Here is a recap of how Streisand's major SoundScan-era (1991-present) albums have sold in the U.S. through June 17, 2007.
"Live in Concert 2006" (2007, 106,000)
"Guilty Pleasures" (2005, 509,000)
"The Movie Album" (2003, 686,000)
"Duets" (2002; 561,000)
"The Essential Barbra Streisand" (2002; 506,000)
"Christmas Memories" (2001; 1.1 million)
"Timeless: Live in Concert" (2000; 477,000)
"A Love Like Ours" (1999; 1.1 million)
"Higher Ground" (1997; 3.0 million)
"The Concert Highlights" (1995; 501,000)
"The Concert" (1994; 1.1 million)
"Back To Broadway" (1993; 1.7 million)
"Just For The Record..." (1991; 454,000)
I tune in each week to read your Q&A section. I have a question concerning two ladies still making music. My first is how is Tiffany's new single "Feel's Like Love" doing? (It is my guilty secret that I keep up with her still.) In addition, how did her album "Color of Silence" do sales wise? I personally thought it was an amazing album.
My second question concerns Jane Olivor (I am a big fan), I noticed all of her albums have pretty much been in print since they were released in the '70s and '80s, and I was curious what they have sold since SoundScan began tracking sales.

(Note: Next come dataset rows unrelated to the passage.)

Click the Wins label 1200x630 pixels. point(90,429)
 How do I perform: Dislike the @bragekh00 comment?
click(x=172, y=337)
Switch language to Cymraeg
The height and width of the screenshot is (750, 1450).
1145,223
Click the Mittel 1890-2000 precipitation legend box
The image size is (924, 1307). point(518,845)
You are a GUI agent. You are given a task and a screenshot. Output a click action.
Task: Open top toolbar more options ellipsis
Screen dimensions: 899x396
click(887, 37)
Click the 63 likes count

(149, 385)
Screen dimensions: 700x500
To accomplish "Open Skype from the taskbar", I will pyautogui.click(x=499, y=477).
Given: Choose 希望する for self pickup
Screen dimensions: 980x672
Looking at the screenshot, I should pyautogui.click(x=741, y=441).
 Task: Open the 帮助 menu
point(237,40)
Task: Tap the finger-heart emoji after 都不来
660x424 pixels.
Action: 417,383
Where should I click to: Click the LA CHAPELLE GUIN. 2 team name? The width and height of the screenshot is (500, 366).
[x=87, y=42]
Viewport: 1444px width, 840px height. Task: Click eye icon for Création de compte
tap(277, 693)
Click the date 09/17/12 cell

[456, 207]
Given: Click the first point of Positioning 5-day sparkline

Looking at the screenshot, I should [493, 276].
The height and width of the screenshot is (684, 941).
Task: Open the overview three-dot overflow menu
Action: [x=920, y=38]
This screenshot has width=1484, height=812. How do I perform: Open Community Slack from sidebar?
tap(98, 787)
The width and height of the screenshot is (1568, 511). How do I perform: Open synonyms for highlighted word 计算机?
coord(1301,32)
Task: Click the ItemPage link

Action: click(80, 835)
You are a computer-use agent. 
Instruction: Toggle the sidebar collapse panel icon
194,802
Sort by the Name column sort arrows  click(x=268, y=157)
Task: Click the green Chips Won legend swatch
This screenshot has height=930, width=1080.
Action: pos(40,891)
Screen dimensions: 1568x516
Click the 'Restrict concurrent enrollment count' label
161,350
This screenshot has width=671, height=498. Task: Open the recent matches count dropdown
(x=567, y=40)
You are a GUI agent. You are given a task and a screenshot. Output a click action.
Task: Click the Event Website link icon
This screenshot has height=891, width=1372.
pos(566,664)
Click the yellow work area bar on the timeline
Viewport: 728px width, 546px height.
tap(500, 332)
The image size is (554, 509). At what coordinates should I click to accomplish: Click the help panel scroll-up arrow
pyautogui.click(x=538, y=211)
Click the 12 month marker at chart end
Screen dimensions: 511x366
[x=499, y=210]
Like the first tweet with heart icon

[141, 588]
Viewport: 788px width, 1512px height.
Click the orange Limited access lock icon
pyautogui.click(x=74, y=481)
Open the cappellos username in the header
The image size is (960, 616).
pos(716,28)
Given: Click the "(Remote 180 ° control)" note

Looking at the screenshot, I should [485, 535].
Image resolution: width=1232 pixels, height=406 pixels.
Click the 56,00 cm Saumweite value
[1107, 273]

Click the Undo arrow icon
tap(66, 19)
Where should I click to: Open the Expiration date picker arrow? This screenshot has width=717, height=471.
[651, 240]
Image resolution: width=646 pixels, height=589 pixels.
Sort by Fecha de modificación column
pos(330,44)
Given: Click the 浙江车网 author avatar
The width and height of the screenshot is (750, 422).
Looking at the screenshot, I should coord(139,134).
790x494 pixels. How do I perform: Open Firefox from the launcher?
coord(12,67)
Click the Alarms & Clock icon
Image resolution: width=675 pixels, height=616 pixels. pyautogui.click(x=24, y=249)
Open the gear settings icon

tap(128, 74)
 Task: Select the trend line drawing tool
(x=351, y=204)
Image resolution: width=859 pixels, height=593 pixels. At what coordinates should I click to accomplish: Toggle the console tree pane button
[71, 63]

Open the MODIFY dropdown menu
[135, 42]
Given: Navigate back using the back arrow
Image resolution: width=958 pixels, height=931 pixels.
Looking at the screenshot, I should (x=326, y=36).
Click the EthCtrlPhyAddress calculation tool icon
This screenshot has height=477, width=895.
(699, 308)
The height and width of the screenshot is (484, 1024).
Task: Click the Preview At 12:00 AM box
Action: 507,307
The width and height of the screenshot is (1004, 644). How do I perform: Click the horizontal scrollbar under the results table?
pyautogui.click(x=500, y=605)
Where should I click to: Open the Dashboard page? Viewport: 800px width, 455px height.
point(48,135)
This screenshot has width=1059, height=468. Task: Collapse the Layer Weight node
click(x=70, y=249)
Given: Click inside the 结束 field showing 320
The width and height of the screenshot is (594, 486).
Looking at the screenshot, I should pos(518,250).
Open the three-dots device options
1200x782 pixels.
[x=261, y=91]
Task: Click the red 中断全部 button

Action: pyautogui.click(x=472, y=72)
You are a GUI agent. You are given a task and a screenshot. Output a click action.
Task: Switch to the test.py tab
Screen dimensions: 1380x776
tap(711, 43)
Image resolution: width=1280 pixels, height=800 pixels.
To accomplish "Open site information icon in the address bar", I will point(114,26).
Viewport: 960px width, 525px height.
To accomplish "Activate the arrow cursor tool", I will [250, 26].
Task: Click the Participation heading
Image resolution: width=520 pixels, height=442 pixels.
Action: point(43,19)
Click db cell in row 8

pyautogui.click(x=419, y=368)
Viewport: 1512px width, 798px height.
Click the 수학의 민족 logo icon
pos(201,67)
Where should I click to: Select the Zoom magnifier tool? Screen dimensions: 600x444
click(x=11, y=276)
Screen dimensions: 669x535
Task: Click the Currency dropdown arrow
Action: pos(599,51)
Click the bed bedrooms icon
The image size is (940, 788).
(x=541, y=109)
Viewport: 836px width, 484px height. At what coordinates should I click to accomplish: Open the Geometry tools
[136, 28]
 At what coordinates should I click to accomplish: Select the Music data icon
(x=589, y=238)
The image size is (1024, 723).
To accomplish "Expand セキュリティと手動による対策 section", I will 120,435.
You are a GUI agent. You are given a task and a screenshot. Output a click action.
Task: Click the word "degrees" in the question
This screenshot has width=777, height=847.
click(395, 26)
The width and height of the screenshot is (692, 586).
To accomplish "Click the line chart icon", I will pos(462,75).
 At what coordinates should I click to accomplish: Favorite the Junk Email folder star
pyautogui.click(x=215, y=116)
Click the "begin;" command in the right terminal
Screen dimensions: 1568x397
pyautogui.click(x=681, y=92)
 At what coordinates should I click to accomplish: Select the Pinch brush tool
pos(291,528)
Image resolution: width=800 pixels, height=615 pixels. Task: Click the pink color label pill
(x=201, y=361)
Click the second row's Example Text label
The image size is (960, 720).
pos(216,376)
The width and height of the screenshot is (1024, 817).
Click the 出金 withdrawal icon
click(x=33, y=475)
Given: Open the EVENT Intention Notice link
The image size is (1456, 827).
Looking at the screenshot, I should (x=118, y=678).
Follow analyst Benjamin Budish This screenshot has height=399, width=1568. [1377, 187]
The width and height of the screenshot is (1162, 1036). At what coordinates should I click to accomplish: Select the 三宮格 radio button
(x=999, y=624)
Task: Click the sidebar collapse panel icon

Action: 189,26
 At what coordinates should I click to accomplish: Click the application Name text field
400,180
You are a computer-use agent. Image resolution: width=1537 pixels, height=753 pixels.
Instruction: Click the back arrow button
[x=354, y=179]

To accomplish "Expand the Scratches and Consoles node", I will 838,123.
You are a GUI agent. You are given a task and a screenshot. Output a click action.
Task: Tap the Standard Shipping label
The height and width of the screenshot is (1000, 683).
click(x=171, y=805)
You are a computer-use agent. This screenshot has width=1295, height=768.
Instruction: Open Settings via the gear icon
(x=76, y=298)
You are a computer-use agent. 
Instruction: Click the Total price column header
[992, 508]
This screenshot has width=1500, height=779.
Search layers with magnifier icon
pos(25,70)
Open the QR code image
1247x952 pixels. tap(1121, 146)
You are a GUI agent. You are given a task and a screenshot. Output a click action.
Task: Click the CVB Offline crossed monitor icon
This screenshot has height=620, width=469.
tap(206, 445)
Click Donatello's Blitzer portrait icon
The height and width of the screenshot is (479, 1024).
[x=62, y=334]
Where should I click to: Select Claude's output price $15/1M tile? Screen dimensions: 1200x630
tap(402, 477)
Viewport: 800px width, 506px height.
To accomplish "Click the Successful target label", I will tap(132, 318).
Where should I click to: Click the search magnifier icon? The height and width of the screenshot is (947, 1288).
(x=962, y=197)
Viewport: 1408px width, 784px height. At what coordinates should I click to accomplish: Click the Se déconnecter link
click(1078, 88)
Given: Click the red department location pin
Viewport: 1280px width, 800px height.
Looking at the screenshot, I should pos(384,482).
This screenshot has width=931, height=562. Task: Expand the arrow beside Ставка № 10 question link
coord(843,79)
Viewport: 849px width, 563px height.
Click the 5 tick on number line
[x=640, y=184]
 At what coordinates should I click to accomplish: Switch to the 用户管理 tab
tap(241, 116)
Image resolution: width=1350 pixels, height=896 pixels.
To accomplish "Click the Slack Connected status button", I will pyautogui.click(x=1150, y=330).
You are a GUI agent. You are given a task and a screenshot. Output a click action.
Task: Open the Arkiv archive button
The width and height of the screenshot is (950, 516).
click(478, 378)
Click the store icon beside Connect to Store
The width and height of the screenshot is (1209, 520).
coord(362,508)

Again, thank you for taking the time to answer our questions.
San Antonio, Texas
Your guilty secret isn't much of a secret anymore, is it? So far, "Feels Like Love" hasn't sold much of anything as a digital download. It has yet to appear on any Billboard chart. However, her new "Just Me" album, released two weeks ago, has sold about 1,000 copies. Tiffany's 2000 album, "The Color of Silence," has sold 15,000 to date.
Tiffany is best known for her 1987 self-titled debut, which spawned two No. 1 Billboard Hot 100 singles, "I Think We're Alone Now" and "Could've Been." The album spent two weeks at No. 1 on The Billboard 200 and is certified four-times platinum by the RIAA.
Switching gears to Jane Olivor, the singer's catalog of albums have sold 320,000 since SoundScan began tracking sales in 1991. I'd imagine that's pretty great, considering the artist hasn't been on The Billboard 200 since 1982's "In Concert." The bulk of her recordings are on Columbia, but more recently, she has released albums through Varese Sarabande and P.S. Classics. She took a long break from recording in the '80s and '90s, until the bow of "Love Decides" in 2000. In 2001 she released "Songs of the Season," followed by 2004's "Safe Return."
"Love Decides" has shifted 43,000; "Songs of the Season" has moved 15,000 and "Safe Return" has done 15,000 as well. In 2004, Columbia released "The Best of Jane Olivor," which has sold 12,000.
Olivor's official Web site can be found at www.janeolivor.com.